I actually _do_not_ like Apple's 'just one cable' connection on their monitors -- the cable pigtails out with only a few inches, so you have to keep the power brick near the computer -- this can be a PITA if you have to keep switching the display between machines (cause it's just not worth paying for a DVI-DL KVM), and especially annoying with my laptop, as I tend to move it around on the desk depending on what I'm doing, but I'm forced to keep repositioning the brick around.
oh ... and the power connection for the brick is the OPPOSITE gender of the connection for a Mac Mini ... I'm lucky I didn't burn out something when I was rushing to connect everything up before the funeral (note -- the mini can't drive the full resolution, but they had pre-generated the movie at DVD resolutions, so it didn't matter anyway)
... If I were going to get a monitor just for programming ... I'd probably look at something much, much cheaper than the setups I use -- you don't need high refresh rates or even all that high of contrast -- so long as text is legible, it's fine.

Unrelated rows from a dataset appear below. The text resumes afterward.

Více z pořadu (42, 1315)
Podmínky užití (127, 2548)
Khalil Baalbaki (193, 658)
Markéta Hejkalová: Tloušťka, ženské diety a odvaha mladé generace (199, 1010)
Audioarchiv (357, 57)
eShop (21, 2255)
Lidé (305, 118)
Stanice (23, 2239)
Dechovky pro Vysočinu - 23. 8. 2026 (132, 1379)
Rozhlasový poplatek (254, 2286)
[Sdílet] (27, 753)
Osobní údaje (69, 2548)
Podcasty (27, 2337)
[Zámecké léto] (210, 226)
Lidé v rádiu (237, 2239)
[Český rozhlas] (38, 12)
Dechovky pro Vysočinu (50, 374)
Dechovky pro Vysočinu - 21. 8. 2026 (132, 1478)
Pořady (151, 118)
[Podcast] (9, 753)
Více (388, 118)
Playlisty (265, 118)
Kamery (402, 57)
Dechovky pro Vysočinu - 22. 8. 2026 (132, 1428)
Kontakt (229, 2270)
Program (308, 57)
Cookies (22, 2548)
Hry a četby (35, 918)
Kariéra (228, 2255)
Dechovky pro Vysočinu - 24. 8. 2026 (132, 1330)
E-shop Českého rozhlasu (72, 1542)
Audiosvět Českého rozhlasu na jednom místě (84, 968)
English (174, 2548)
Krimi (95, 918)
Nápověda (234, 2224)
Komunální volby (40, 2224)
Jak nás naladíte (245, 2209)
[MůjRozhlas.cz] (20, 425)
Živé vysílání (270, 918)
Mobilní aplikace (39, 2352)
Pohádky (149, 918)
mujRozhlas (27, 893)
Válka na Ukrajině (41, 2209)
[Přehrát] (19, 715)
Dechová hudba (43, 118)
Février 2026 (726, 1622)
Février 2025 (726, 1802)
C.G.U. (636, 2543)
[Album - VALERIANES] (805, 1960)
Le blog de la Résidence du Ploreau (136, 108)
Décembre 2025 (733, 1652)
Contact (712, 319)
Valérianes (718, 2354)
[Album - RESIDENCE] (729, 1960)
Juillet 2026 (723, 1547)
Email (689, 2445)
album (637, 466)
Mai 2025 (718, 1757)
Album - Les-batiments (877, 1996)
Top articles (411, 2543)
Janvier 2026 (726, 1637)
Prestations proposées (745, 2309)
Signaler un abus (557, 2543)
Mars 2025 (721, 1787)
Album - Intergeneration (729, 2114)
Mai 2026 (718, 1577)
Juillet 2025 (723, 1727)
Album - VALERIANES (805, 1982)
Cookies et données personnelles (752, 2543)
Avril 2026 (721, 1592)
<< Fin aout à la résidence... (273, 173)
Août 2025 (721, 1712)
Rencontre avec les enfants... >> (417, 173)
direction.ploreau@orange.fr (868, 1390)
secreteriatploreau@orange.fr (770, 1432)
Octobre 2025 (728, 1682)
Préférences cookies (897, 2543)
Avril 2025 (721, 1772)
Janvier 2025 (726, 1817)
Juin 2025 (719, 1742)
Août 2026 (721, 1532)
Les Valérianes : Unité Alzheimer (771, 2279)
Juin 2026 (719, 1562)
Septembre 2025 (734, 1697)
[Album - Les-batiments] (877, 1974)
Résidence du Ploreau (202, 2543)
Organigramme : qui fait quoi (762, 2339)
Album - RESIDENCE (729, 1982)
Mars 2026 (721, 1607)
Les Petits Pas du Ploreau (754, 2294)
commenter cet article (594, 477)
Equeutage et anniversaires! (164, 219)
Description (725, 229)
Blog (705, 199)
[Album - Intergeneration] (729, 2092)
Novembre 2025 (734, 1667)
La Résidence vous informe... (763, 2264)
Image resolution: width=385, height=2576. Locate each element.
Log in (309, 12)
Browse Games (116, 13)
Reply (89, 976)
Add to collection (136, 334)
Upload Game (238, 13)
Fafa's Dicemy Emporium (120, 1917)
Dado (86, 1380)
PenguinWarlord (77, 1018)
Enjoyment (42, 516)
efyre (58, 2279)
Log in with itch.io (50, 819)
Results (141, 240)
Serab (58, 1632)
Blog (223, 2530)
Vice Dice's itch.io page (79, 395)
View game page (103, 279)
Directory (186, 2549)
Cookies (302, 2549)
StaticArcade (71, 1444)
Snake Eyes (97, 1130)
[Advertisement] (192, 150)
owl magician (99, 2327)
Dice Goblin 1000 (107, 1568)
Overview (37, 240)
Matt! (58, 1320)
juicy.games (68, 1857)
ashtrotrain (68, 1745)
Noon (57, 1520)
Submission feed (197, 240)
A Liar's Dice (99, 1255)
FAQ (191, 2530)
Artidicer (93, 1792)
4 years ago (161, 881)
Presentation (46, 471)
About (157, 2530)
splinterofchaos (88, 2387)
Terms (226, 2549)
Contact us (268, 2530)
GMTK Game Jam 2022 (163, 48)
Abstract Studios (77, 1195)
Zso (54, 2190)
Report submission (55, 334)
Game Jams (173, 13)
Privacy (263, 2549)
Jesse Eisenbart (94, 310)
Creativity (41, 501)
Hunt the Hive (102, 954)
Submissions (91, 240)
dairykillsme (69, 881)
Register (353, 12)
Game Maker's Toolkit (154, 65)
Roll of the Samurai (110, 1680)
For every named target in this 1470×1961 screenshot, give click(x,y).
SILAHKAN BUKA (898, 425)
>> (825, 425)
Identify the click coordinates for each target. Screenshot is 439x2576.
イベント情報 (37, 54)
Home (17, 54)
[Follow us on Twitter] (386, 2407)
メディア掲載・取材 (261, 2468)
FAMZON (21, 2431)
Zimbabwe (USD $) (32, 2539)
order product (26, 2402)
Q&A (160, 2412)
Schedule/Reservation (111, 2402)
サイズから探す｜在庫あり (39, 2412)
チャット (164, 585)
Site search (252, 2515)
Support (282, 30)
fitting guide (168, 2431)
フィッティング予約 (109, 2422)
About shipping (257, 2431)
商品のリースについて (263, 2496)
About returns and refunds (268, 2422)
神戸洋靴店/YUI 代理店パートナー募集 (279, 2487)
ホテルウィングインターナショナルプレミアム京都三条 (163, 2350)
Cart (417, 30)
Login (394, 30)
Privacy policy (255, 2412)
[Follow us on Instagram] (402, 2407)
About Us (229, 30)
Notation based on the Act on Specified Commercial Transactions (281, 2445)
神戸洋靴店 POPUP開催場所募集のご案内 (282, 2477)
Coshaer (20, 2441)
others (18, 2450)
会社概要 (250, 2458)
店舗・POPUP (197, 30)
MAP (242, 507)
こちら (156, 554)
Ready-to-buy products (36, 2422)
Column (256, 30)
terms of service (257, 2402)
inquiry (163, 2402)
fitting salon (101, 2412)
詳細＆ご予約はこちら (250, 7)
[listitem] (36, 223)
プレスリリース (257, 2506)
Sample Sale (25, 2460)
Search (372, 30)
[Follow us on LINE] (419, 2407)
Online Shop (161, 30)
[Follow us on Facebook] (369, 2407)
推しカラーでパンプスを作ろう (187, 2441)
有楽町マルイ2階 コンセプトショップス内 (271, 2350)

Higher resolution might allow you to bring up more windows at once, but unless you're working off a laptop w/ only one video port, I'd probably get two smaller displays (19 to 21" range) rather than a larger one (23" to 24") ... the price points for the 30" displays just aren't worth it for people unless you're dealing with one of those rare issues where you need everything in one window, which I've never come across when programing.